On the district level, an expulsion hearing will be held, and if expelled, a risk assessment will be required prior to a return to school from the expulsion period.

“Expulsion duration will be up to one calendar year. The Hearing Officer may recommend a shorter term if the parent is willing to provide a positive risk assessment by a district-approved evaluator,” the policy states.

In a statement to the Siuslaw News, Grzeskowiak wrote, “When there is a significant disruption to the educational environment, like in the case of a threat of violence to an individual, group of people or a blanket threat that might impact the entire school, both state and federal regulations have defined many aspects of school policy. The fear created by a threat is a significant disruption to the educational environment because it impedes a student’s ability to access their education.

“The immediate impact was the multiple student absences seen afterwards. The other impact, which is harder to measure, is the ongoing insecurity or distraction that impedes learning. It is never certain how long the feelings of insecurity may last for those directly threatened.
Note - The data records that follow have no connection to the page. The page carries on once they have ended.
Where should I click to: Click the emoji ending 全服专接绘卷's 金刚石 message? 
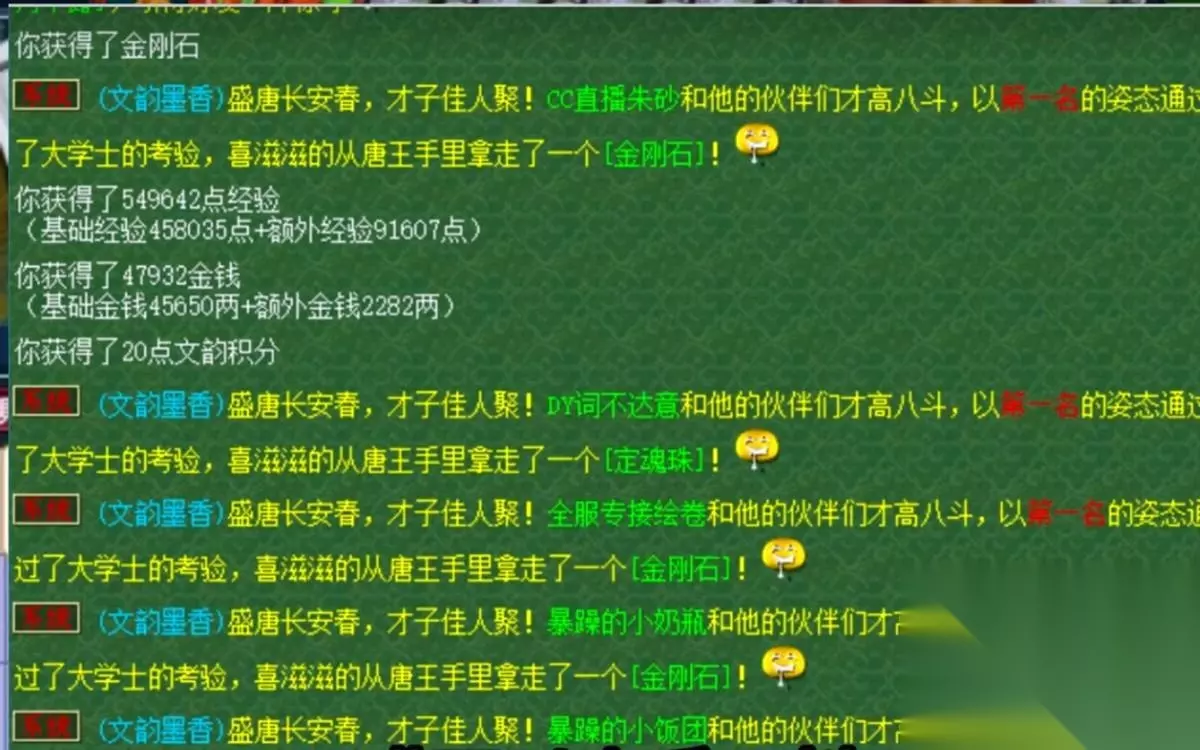click(783, 559)
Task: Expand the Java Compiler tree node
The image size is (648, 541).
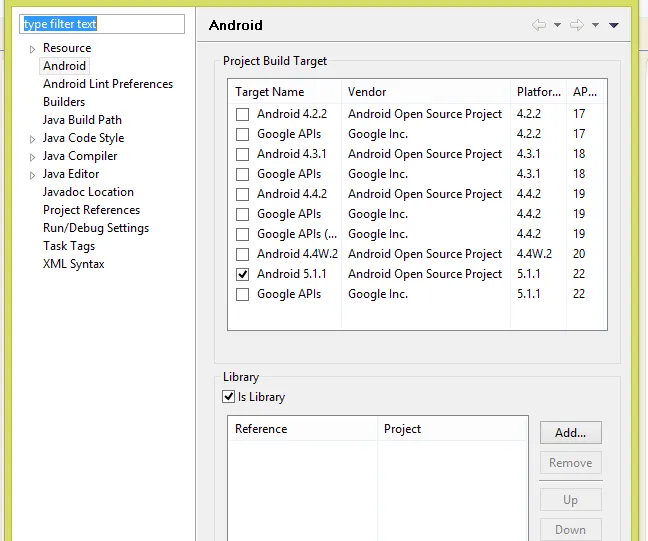Action: (x=32, y=157)
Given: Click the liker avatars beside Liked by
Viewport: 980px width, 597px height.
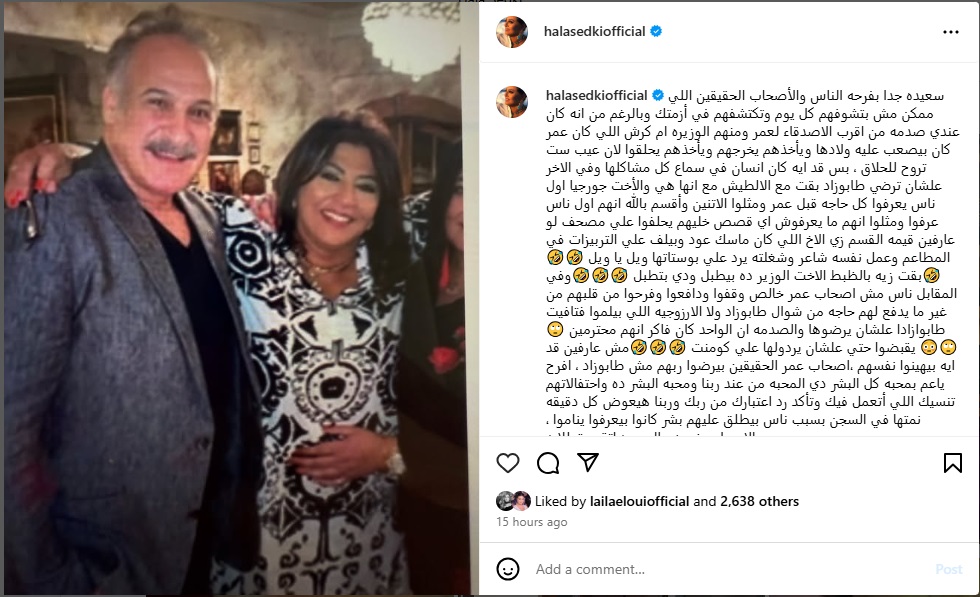Looking at the screenshot, I should click(513, 501).
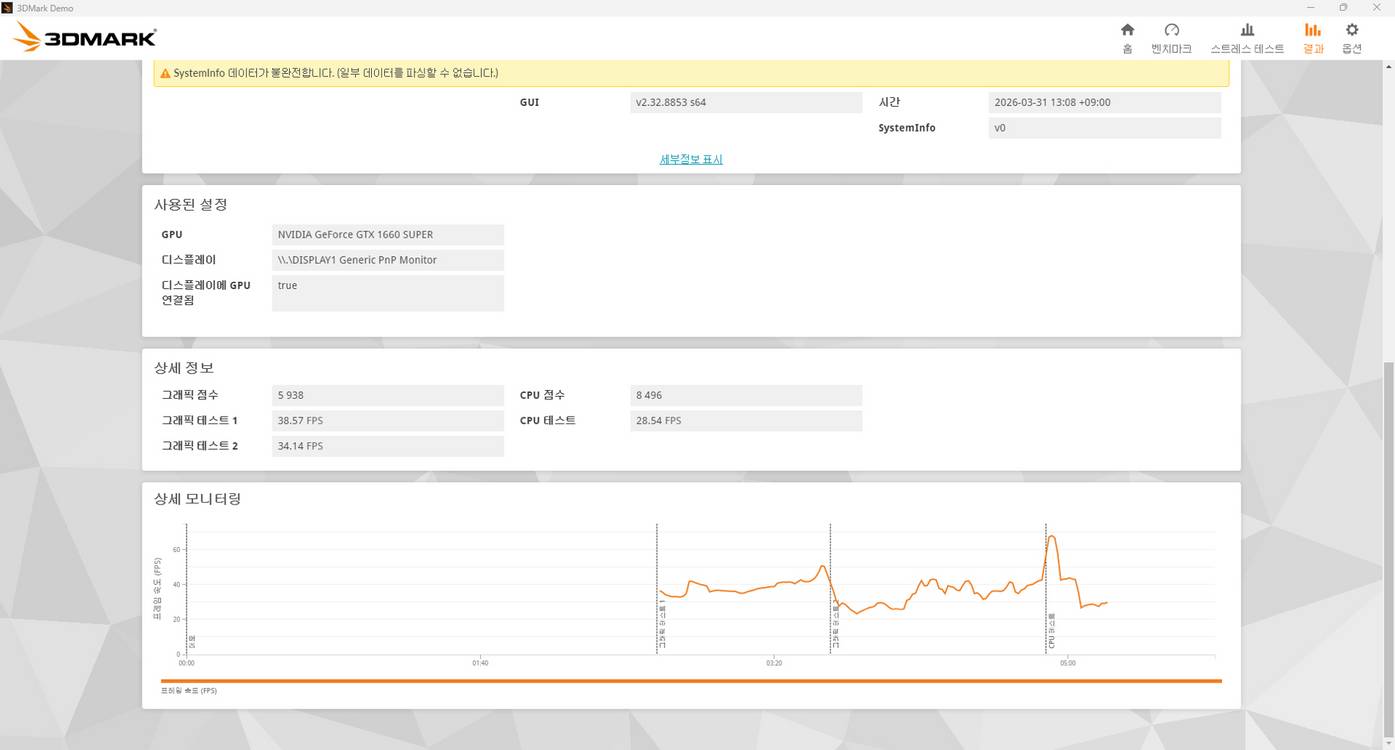Click the CPU 점수 value 8 496
This screenshot has width=1395, height=750.
pyautogui.click(x=745, y=395)
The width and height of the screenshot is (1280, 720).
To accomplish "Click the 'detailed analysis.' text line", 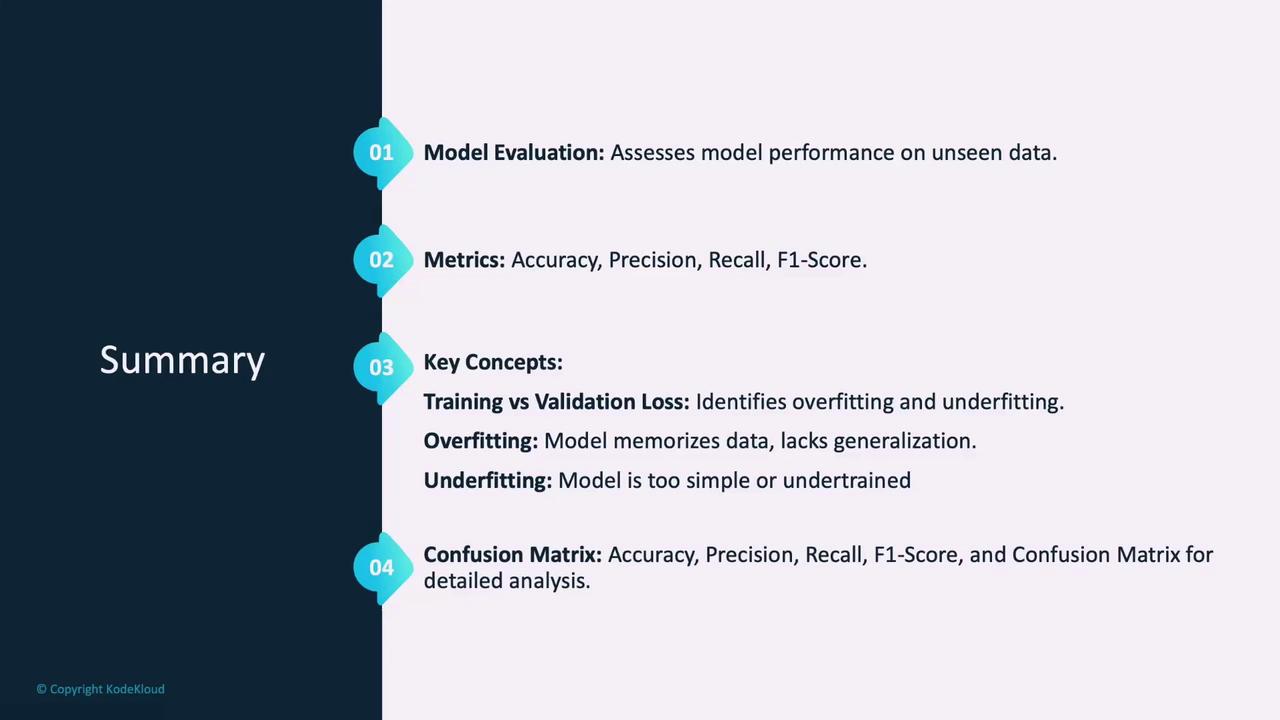I will [507, 581].
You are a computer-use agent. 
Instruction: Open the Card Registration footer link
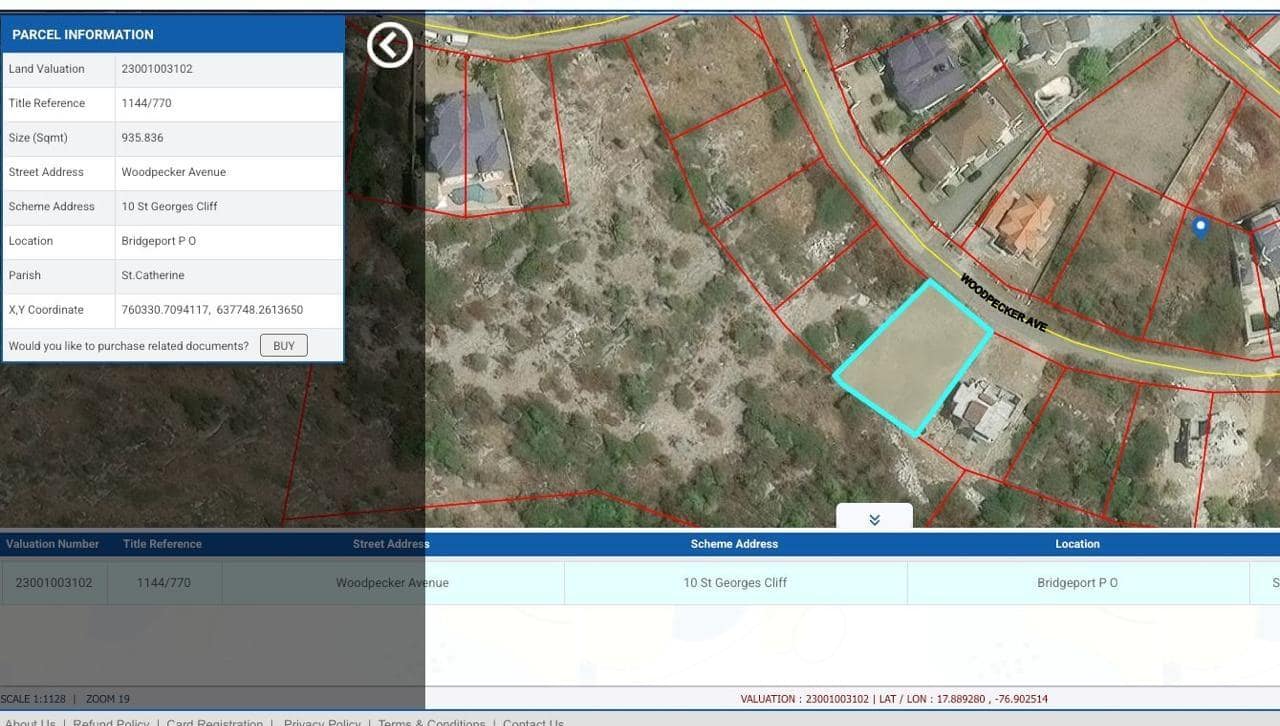(x=214, y=722)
And if someone has experienced a previous trauma, the threat of violence to others or in general may bring those feelings back to the surface again.

“Because of previous incidents that were not properly addressed in other schools around the nation that resulted in preventable tragedy, every threat is taken to be genuine until it is shown that it is not.

“Whether or not a threat is genuine, the initial impact of hearing of such a threat resonates in many students and staff.”